PinkuMori: Aku suka DevilBat..
PinkuMori: Mereka pro! Terutama si Eyeshield 21
PinkuMori: Kalau kau? Kau pemain nomor berapa?

DevilBatBoss: Aku nomor 1
DevilBatBoss: Tidak terlalu menonjol sih
DevilBatBoss: Namun aku kaptennya

Mamori terbelakak sambil tertawa kecil. 'Tidak terlalu menonjol? Seperti bukan Hiruma saja..' pikirnya dalam hati. Kemudian dia melanjutkan mengetik di handphone-nya.

PinkuMori: Kau kapten?
PinkuMori: Kenapa kau bergabung komunitas cinta seperti ini?
PinkuMori: Bukannya biasanya kapten itu orang yang kuat dan gahar ya?

DevilBatBoss: Aku bergabung komunitas ini berharap ada orang yang akan membantuku
DevilBatBoss: Aku menyukai seseorang sih…

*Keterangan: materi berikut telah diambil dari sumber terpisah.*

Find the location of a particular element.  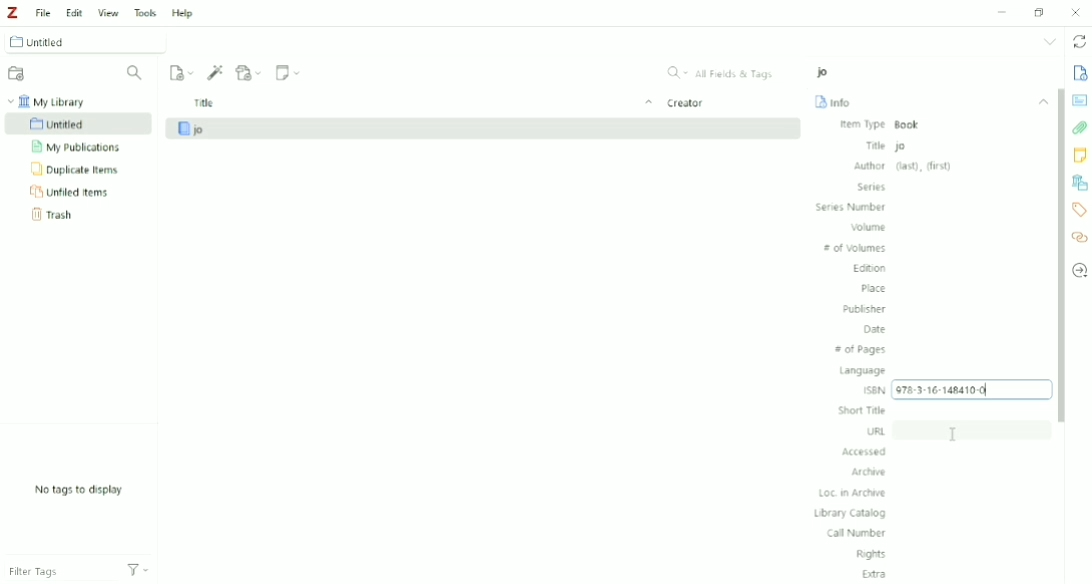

Kali ini Mamori benar-benar kaget. Hiruma… menyukai seseorang? Tapi siapa? Hal itu membuatnya amat penasaran. Dia mengetik lebih cepat.

PinkuMori: Ooh.. Siapa?

DevilBatBoss: Aku tidak bisa memberitahumu
DevilBatBoss: Tapi jika kau membantuku dan aku berhasil mendapatkannya aku akan memberitahumu

PinkuMori: Baiklah..
PinkuMori: Bagaimana cewek itu?

Mamori terlalu serius mengetik sehingga tanpa ia sadari ia sudah sampai di depan pintu kamarnya. Ia membuka pintu dan merebahkan dirinya di kasur, kemudian melanjutkan chatnya dengan Hiruma.

DevilBatBoss: Menurutku dia orang yang baik dan ramah
DevilBatBoss: Dan juga cantik

Otak Mamori berputar. Setahunya, kenalan ceweknya hanya sedikit. Yang paling dekat dengannya hanya Suzuna dan dirinya. Namun dia tidak mau membuang waktu untuk berpikir seperti itu. Dia kembali mengetik.

PinkuMori: Kau pernah memberinya hadiah?

DevilBatBoss: hadiah? Aku tidak pernah memikirkan hadiah sebelumnya
DevilBatBoss: Mungkin akan cukup jitu (tertawa)

Mamori langsung membayangkan Hiruma tertawa karena hal seperti itu. Hal itu membuat Mamori geli.

DevilBatBoss: Tapi kapan aku bisa memberinya hadiah?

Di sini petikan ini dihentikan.